On paper this sounds perfectly reasonable. Politicians like to talk about getting their message out and anytime they lose they start mumbling about having failed to get said message out, never considering they actually did get the message out and the voters wanted no part of it.
The fact they may be able to do that now in the most direct way of all time looks appealing. The problem is they rue the day at their success.
Politicians, especially during election time, can shoot from the lip faster than The Rifleman could shoot from the hip and comments that would be better off left over a slice of pizza and a beer suddenly find their way into cyberspace.
It may very well turn out the only thing more dangerous than a teenager with a driver's license will be a politician with a Twitter account.
Politicians specialize in presenting abbreviated ideas in half-clip phrases so Twitter looks to be made for them.
One but can wonder if they will learn their lesson from the countless number of athletes and celebrities who fire off a Tweet only to look around four hours later and say, "Uh, that's not exactly what I meant to say" and then spend the next four weeks trying to explain away some insipid comment.
It is one thing to cry and whine into the camera and claim you were misquoted but quite another when something comes out in writing, or in the case of Twitter alleged writing, with your name attached.
There is also the issue of actually utilizing the technology because there are some who are not that adept.
I suspect there are a few iron lung politicians out there when asked, "Do you Tweet?" will reply, "No, I got a lot of other physical ailments but I don't have the tweet."

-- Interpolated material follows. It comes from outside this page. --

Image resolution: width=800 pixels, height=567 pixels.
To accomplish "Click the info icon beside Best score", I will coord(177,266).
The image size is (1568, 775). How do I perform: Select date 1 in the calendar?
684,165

And just wait until we get the announcement via Twitter from a candidate that reads, "U will c no nu taxes from me" except he leaves out the "no." That will go under the heading of a great big oops and even his wife won't vote for him.
This means that soon every politician, elected or running, will have a Chief of Staff, a Communications Director and a 19-year-old kid working in a closet with the title Director of Social Networking.

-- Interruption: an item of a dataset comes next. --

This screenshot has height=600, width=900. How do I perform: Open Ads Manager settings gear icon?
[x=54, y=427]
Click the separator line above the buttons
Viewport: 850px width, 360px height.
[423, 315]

Eventually a candidate will respond to a question by saying, "I'll answer that later today via cyberspace." Then he will run back to his office, knock on the closet door and say, "Oh, Biff, I need to explain my economic policy in 50 words or less."

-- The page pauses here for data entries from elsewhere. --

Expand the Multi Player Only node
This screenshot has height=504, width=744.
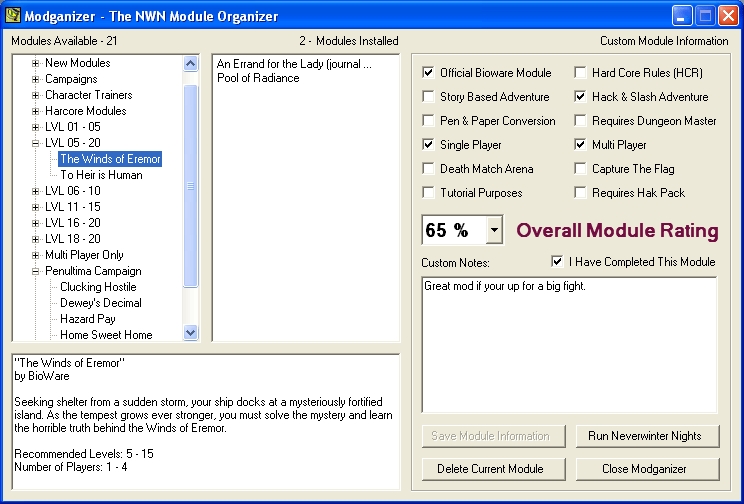tap(36, 255)
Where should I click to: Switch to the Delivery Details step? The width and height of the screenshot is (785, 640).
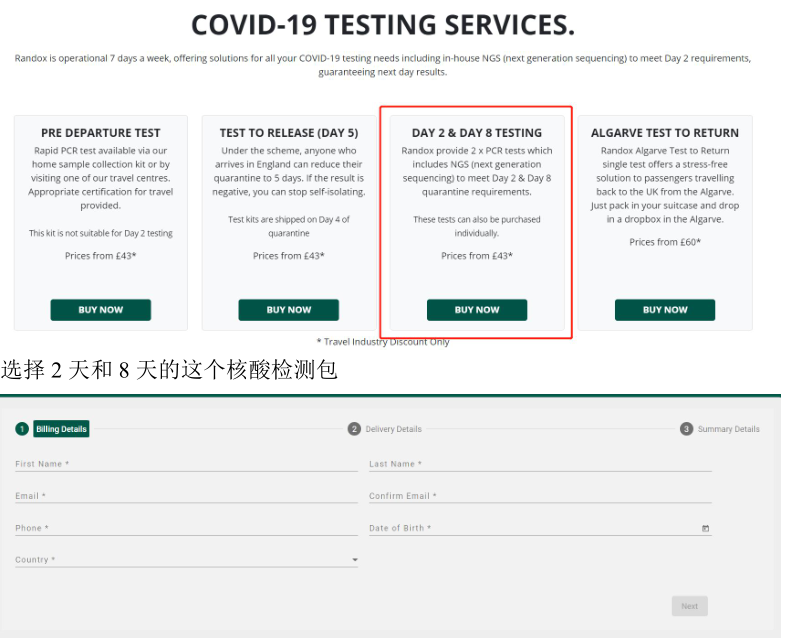(x=393, y=429)
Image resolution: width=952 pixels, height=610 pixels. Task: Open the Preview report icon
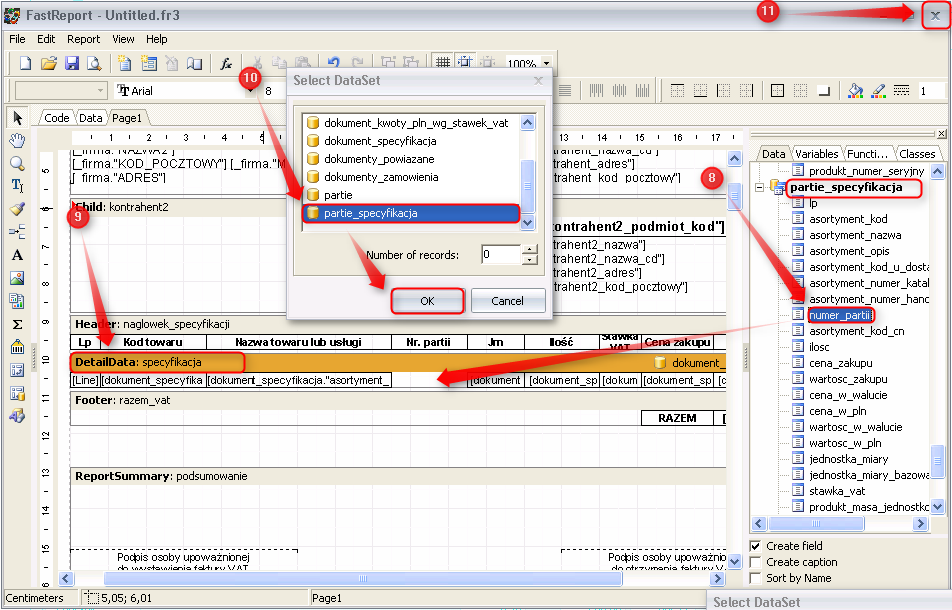coord(94,63)
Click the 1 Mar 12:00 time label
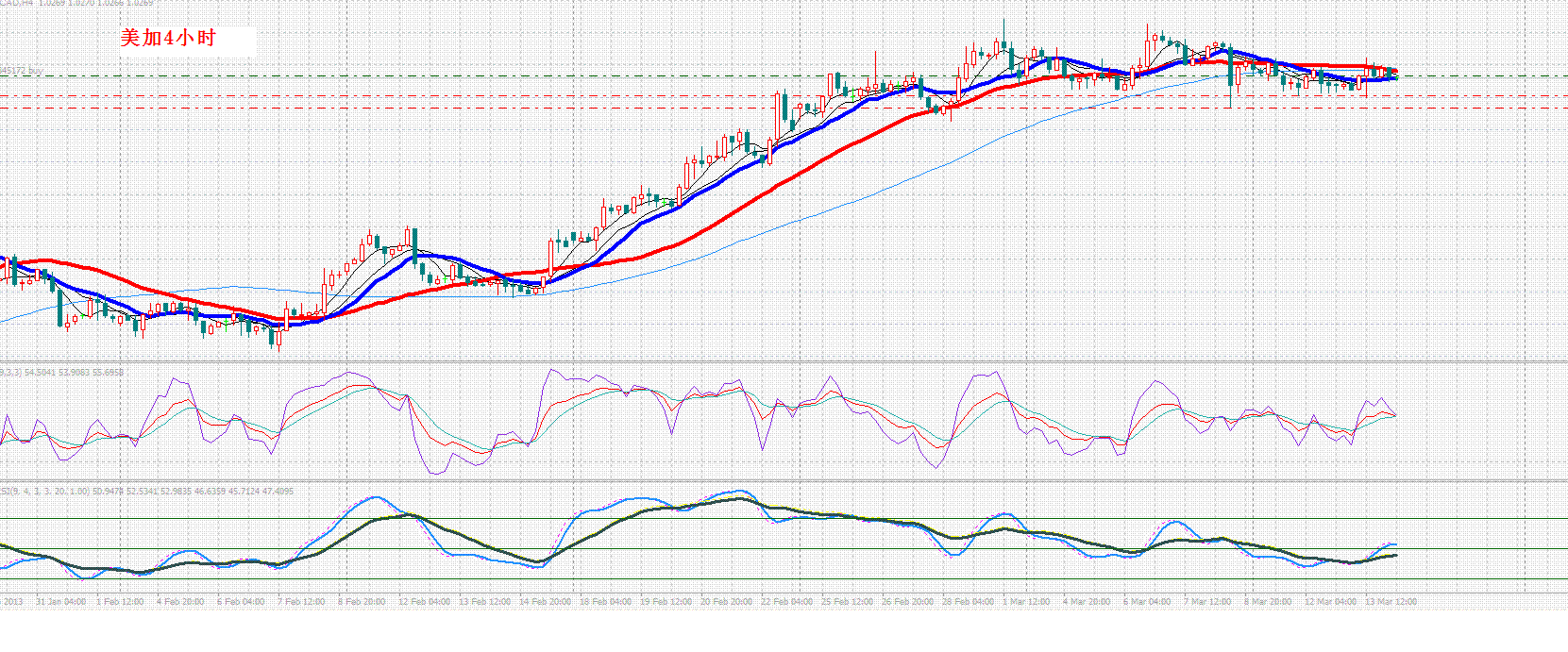Screen dimensions: 1568x652 pos(1026,601)
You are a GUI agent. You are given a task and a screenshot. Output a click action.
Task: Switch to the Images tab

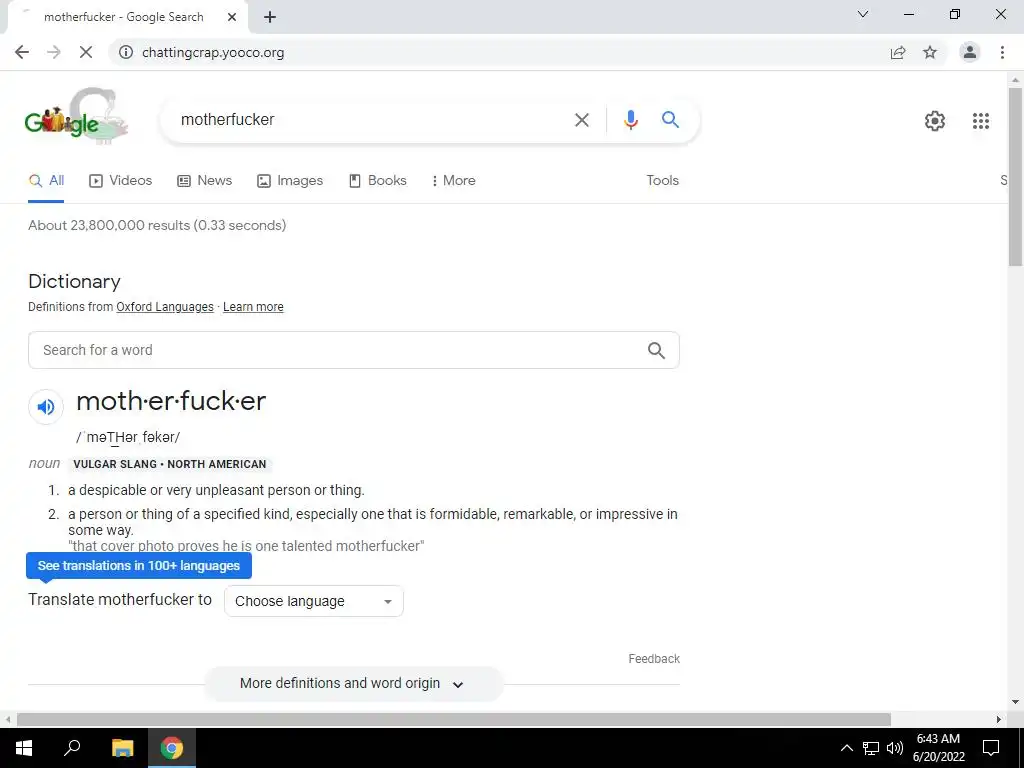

Twitter has basically emerged as the new version of the political button. Do not be surprised if we reach the point where people print out their Tweets and wear them on the front of their shirts.
Political buttons were once the rave and my personal favorite, although not a fan of Richard Nixon, was the one that read, "Nixon Out Front." This particular button was meant to be worn by female supporters in an area that put it, well, out front. They didn't call him Tricky Dick for nothing and it could give you pause for thought.
Not that using social media is a bad thing. A run-off at the mouth, off the cuff, duh, why-did-I-say-that Tweet, and the follow-up explanation of why what was said was not said, may reveal more about a candidate than a dozen debates or high dollar attack ads.
Candidates want direct contact with the public but they should be careful what they ask for because the untoward
Tweet can hang around a neck like the anchor from the USS Nimitz.
And when that happens, they will long for the days of the political button. At least then, when the election was over, you had a nice box of keepsakes.